実は私が半熟ゆで卵作りに失敗する理由は自分ではわかっている。料理の教科書には「卵はゆでる前に冷蔵庫から出し常温に戻しておく」と書いてある。前述のとおり急な温度の変化で卵が割れるのを防ぐためだが、私は根がせっかちなため、冷蔵庫から出して30分ほどでゆでてしまう。

すると、卵の温度がまだ冷たいため、鍋のお湯の温度が下がり、レシピ通りの分数でゆでても白身の固まり具合が不十分になってしまうのだ。そうなると殻もむきにくくなる。
だが、教えていただいたやり方だと、卵を早く常温に戻す効果もあり、途中で鍋のお湯の温度が下がることもない。これは失敗がないし、せっかちさんでもできそうだ。
注意点として「卵のサイズや何個ゆでるかによっても状態は変わります。その際はゆで時間の調整を20秒単位でおこなっていただくとお好みの黄身の状態にしやすいですよ」とも。
卵のサイズは重さによってS、M、Lなどがある。私が半熟ゆで卵作りに失敗していたのは、どうやらここにも理由があったようだ。私は買う卵のサイズやゆでる個数がいつも定まっていなかったので「これがベストのゆで時間!」と思っても、次に作るときには条件が変わってしまっていたのだ。
今後はサイズとゆでる個数を定めることとしよう。20秒単位で黄身の半熟具合も変わってくるとのことだから、卵をゆでるときにはスマホのストップウオッチ機能は必須だ。
卵は常温保存でもよいという話を聞くのだが、それに関しては「常温でも保管できますが、常温だと菌の増殖も早いですし、生で食べることも考えると冷蔵保管の方がよいでしょう」とのこと。

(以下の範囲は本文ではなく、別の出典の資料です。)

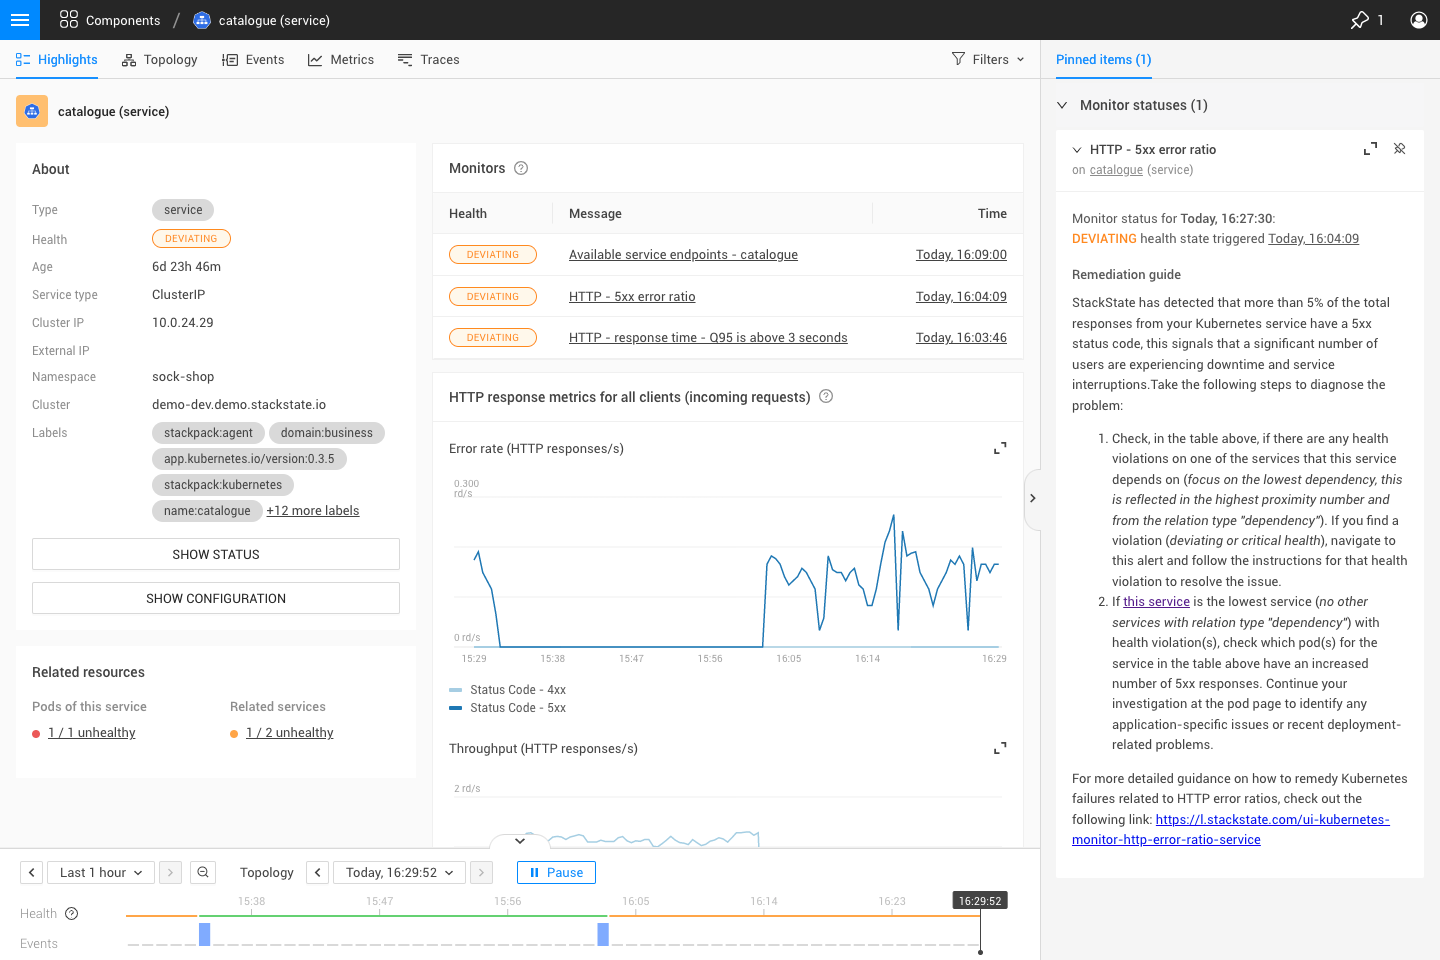
Task: Switch to the Topology tab
Action: [160, 60]
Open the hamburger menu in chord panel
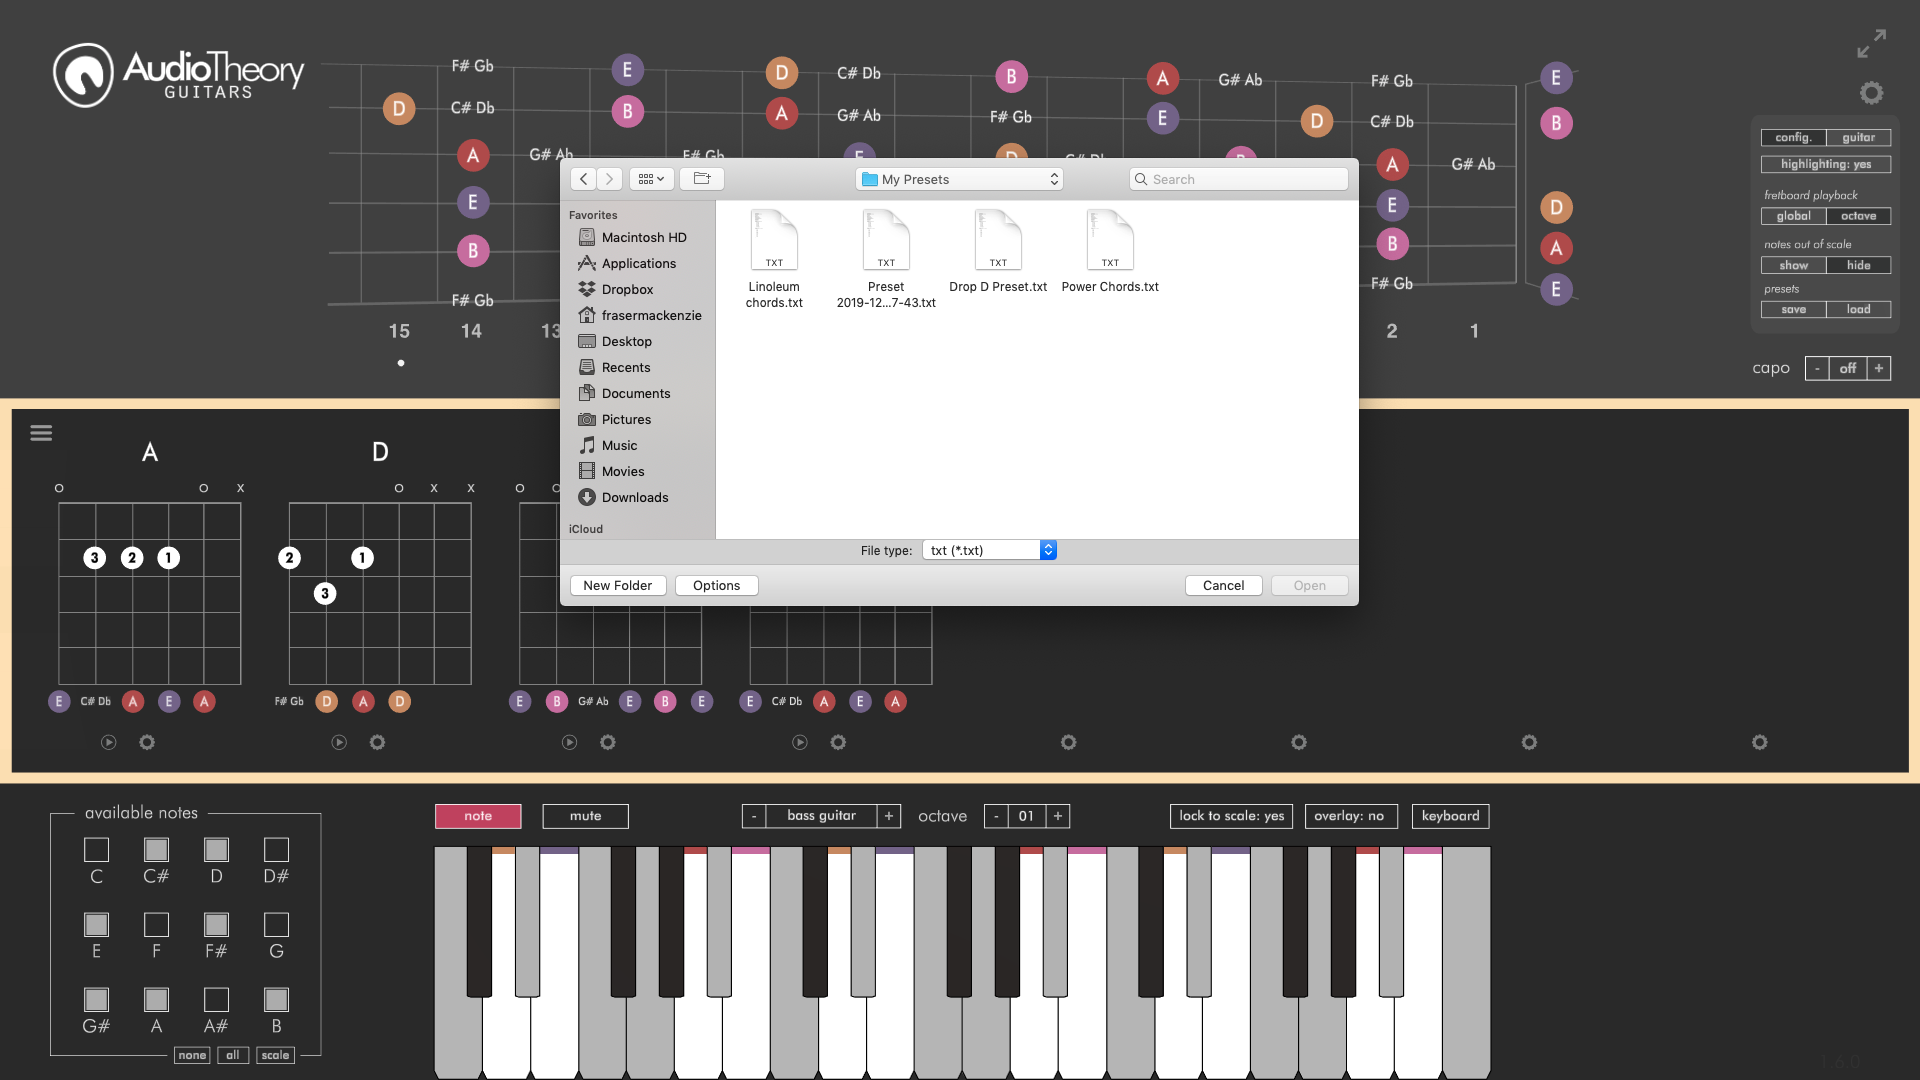This screenshot has width=1920, height=1080. click(41, 433)

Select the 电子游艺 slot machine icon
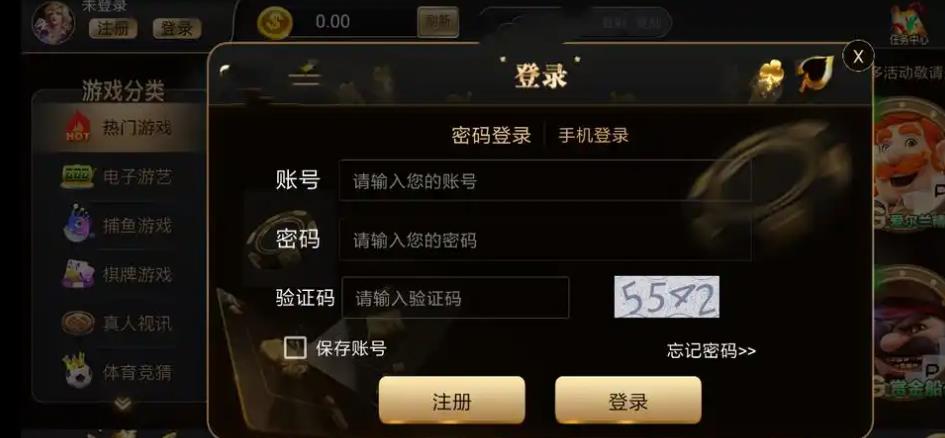78,177
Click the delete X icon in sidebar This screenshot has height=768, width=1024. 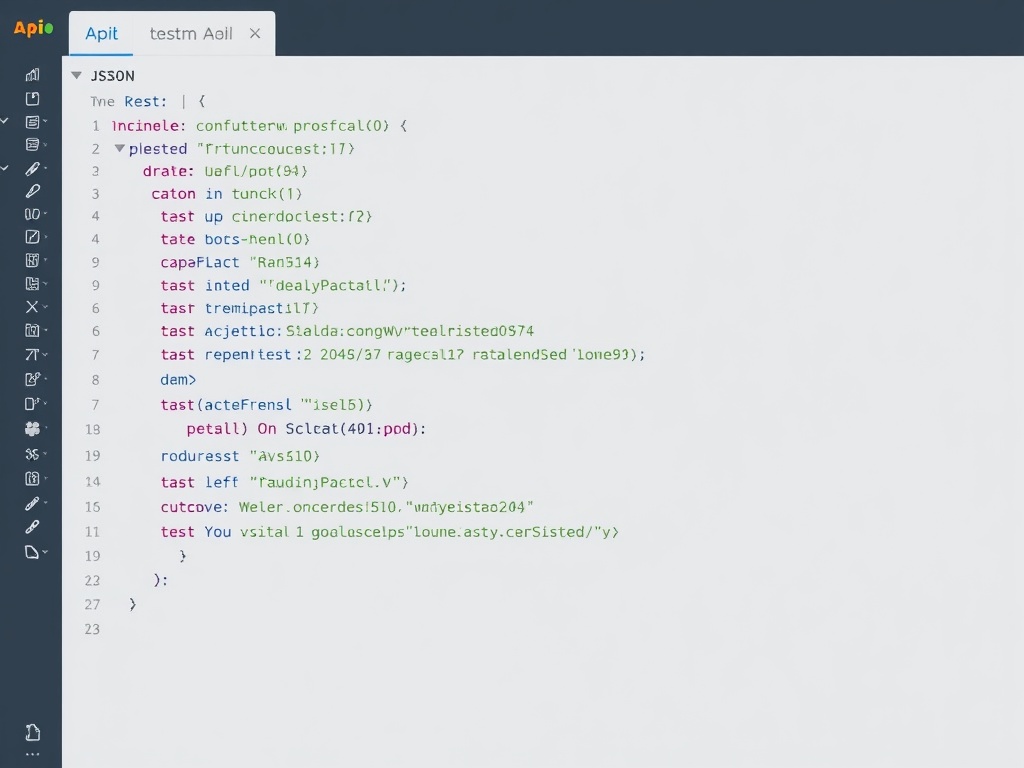(x=33, y=307)

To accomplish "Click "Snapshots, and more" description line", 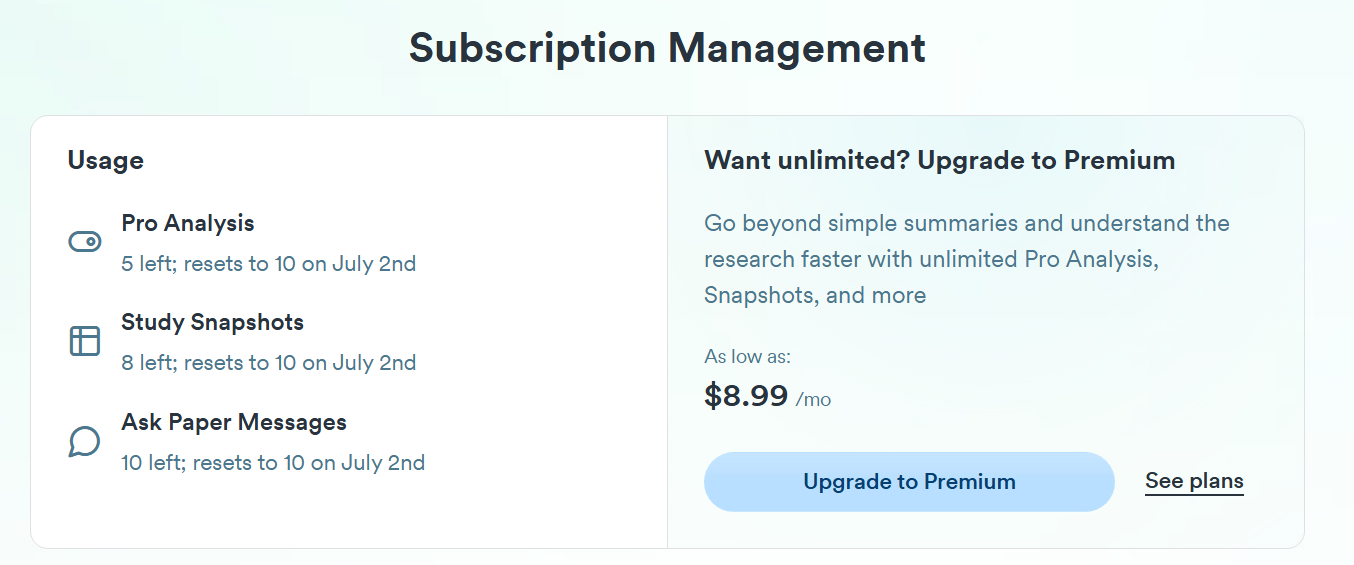I will 815,295.
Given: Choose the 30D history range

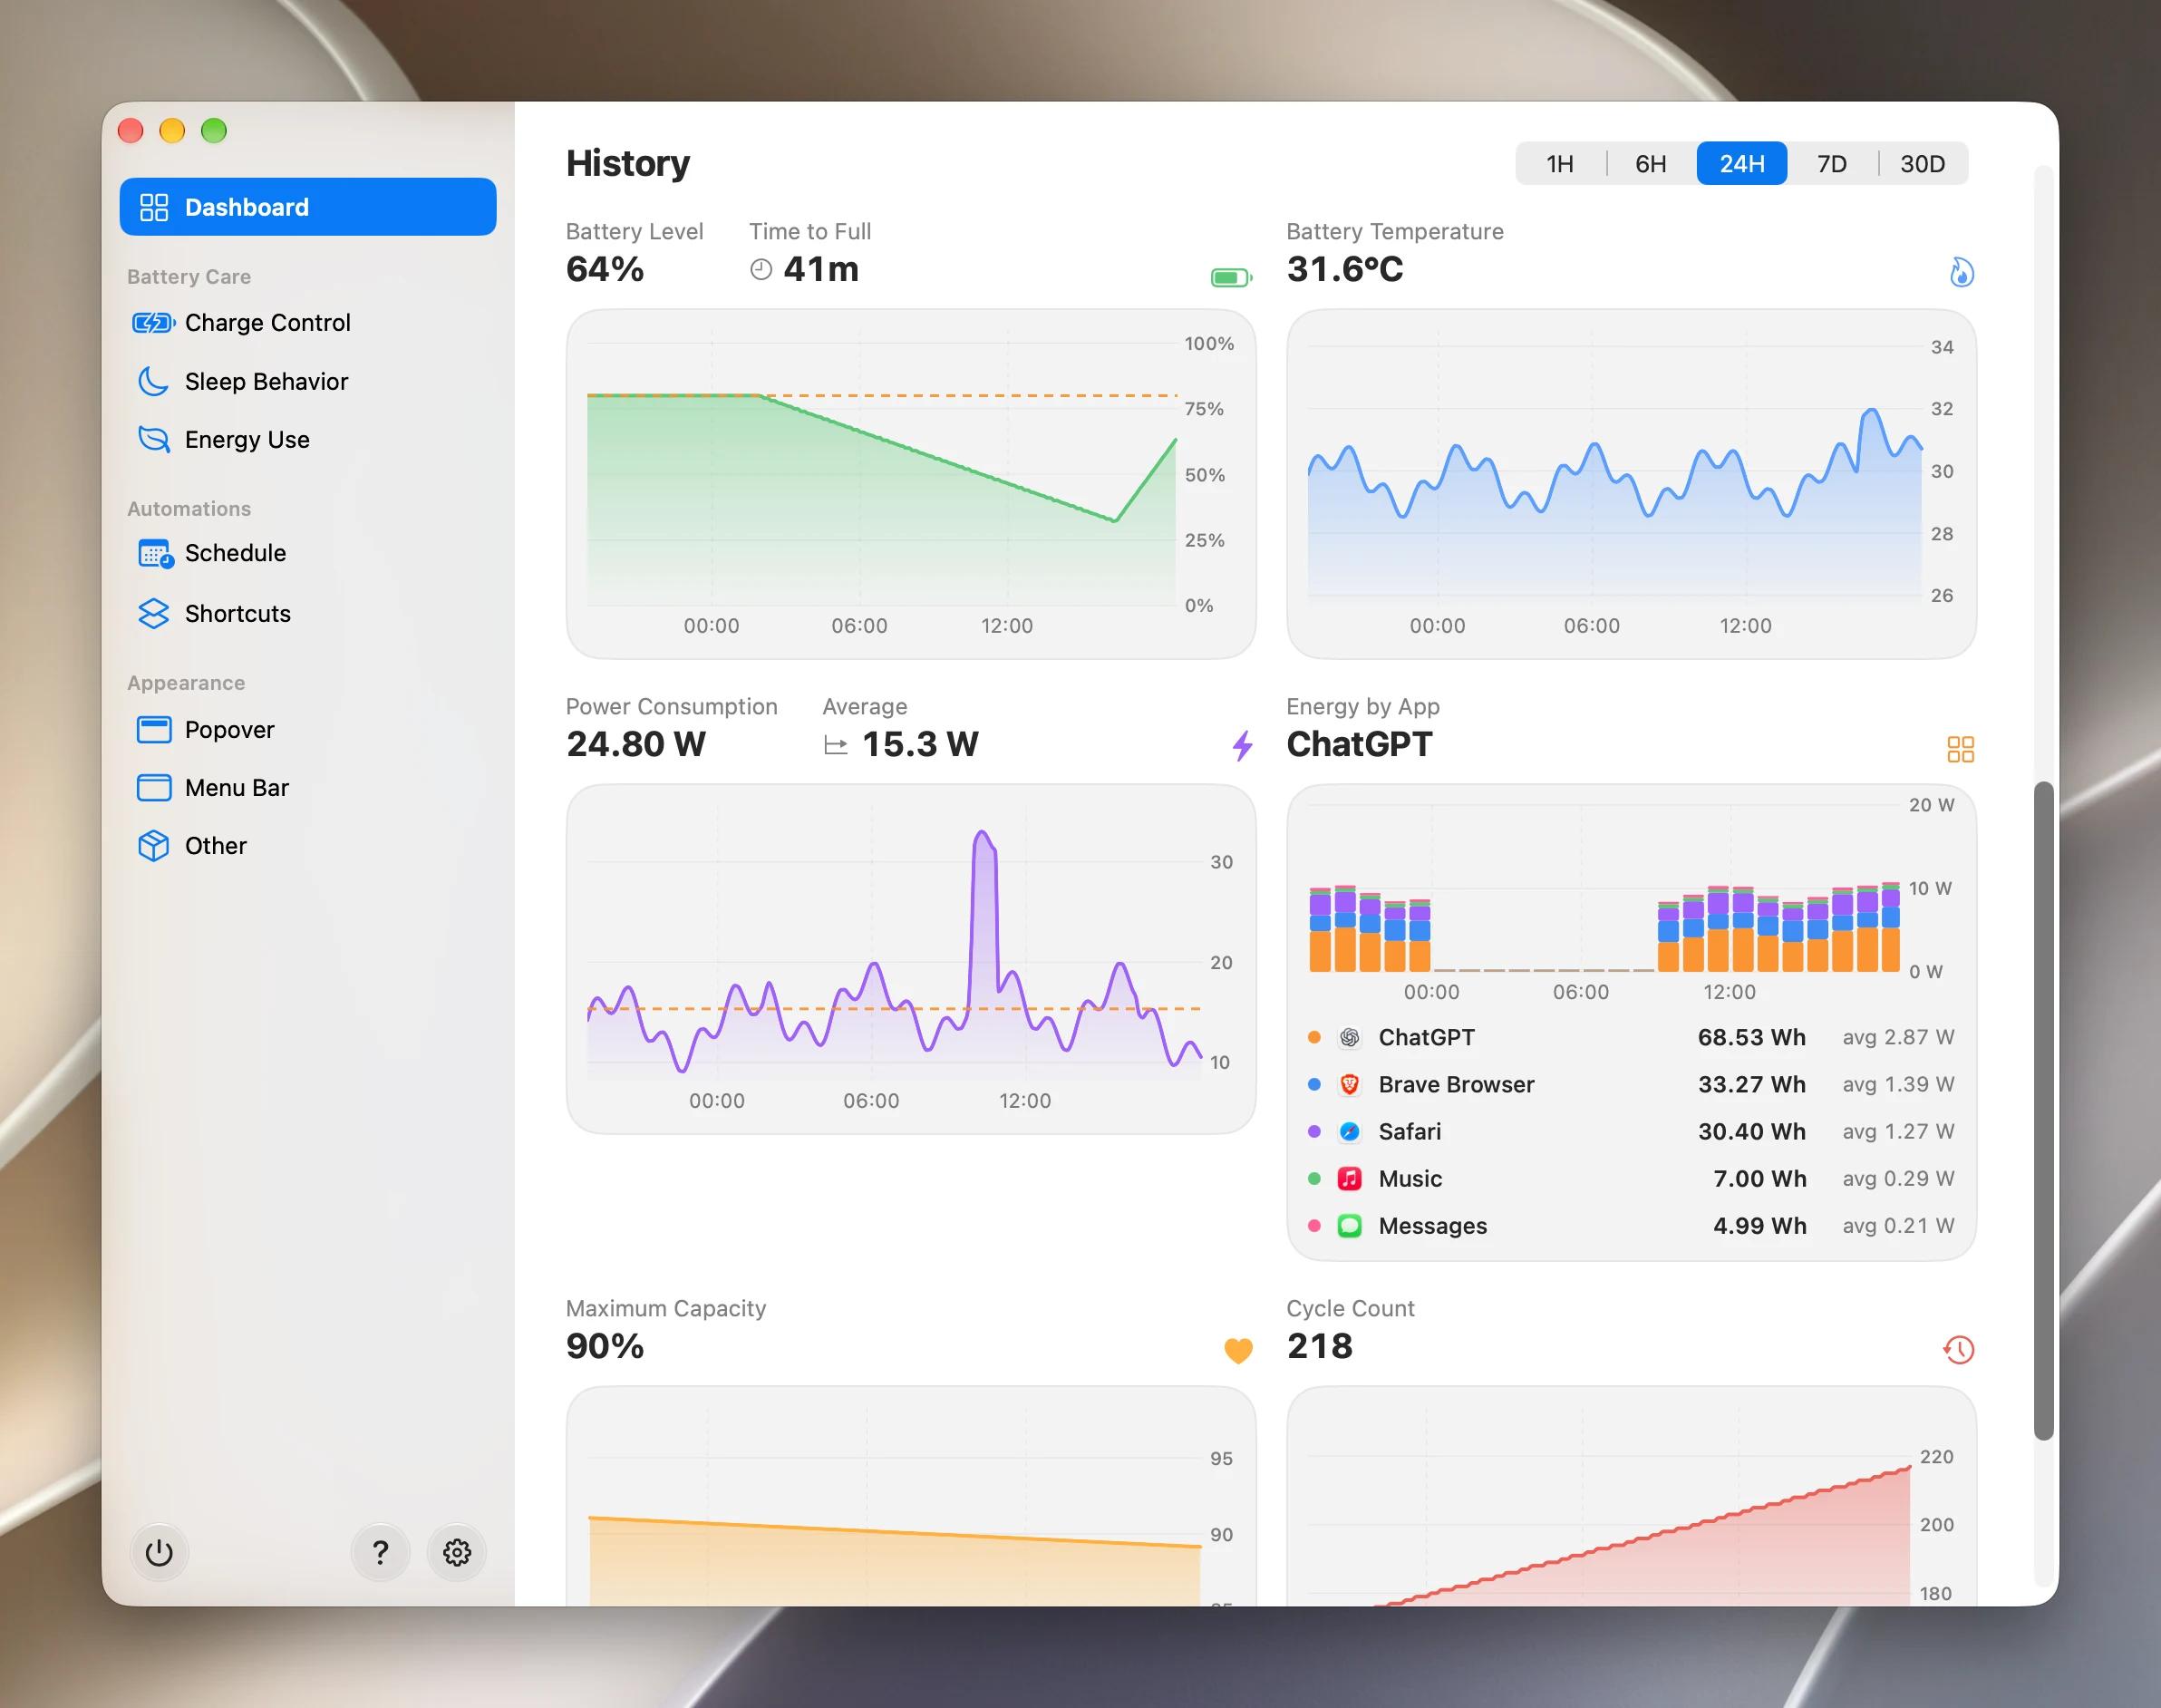Looking at the screenshot, I should click(x=1922, y=164).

「冷蔵庫で保管する際は卵のとがったほうを下にして保管してください。卵は古くなるにつれて卵の中で卵黄が浮いてくるのですが、黄身が殻に直接接触すると鮮度が落ちてしまいます。卵の丸いほうには『気室』という空気の部屋があり、こちらを上にすることで卵黄と殻が直接接触することを防ぎ、より長く保管することができます」
そうそう、もうひとつ私が半熟ゆで卵作りに失敗する理由ではないかと疑っていることがあった。それは卵の鮮度だ。スーパーで買ってすぐの卵を使うと殻がうまくむけず、失敗する確率が高い気がする。卵は古いほうが殻をむきやすいと聞いたことがあるけど、本当?
「本当です。新鮮な卵には炭酸ガスが多く含まれています。この状態でゆで卵を作ると卵白が殻に密着しやすく、きれいにむけません。卵の中の炭酸ガスは時間が経つにつれて抜けていきます」
卵の賞味期限は「卵を安心して『生食』できる期間」だそうだから、半熟に仕上げるのであれば「買ってすぐではないが、賞味期限内のもの」を使うとよさそうだ。
つるんと殻をむくコツについては「やはり、ゆでた後によく冷やすこと。熱によって膨張した卵が収縮し、卵白と殻の間に隙間ができますので、むきやすくなります。水中でむくと水が殻と卵白の隙間に入り込み、さらにスムーズにむけますよ」とのアドバイスをいただいた。

まとめると……。
(1)買ってからしばらく置いた、しかし、賞味期限内の卵を使う。
(2)水からゆでて約5分。
(3)ストップウオッチ機能を使って20秒単位で時間管理。
(4)ゆでたら氷水に入れるなどして急激に冷やす。
(5)殻は水の中でむく。
(6)「これは!」というベストなゆで時間が決まったら、卵のサイズと個数を変えない。
このあたりを徹底すれば失敗はなくなりそうだ。漬けるときの注意点としては漬けこみ時間が長いほど卵に味がしみ込んで味が濃くなりすぎてしまうので、12~24時間くらいをめどに時間を調整しよう。
さて、煮卵はそのまま食べてもおいしいが、アレンジしてもおいしい。
「刻んだ煮卵をマヨネーズとあえることで一風変わった和のテイストのタマゴサラダを作ることができますよ。これはトーストなどによく合います。また、薄い衣でさっと揚げて天ぷらにすると、外側のサクサク感と中のとろっとした半熟感が楽しめます」(ケンコーマヨネーズ株式会社商品開発担当者)。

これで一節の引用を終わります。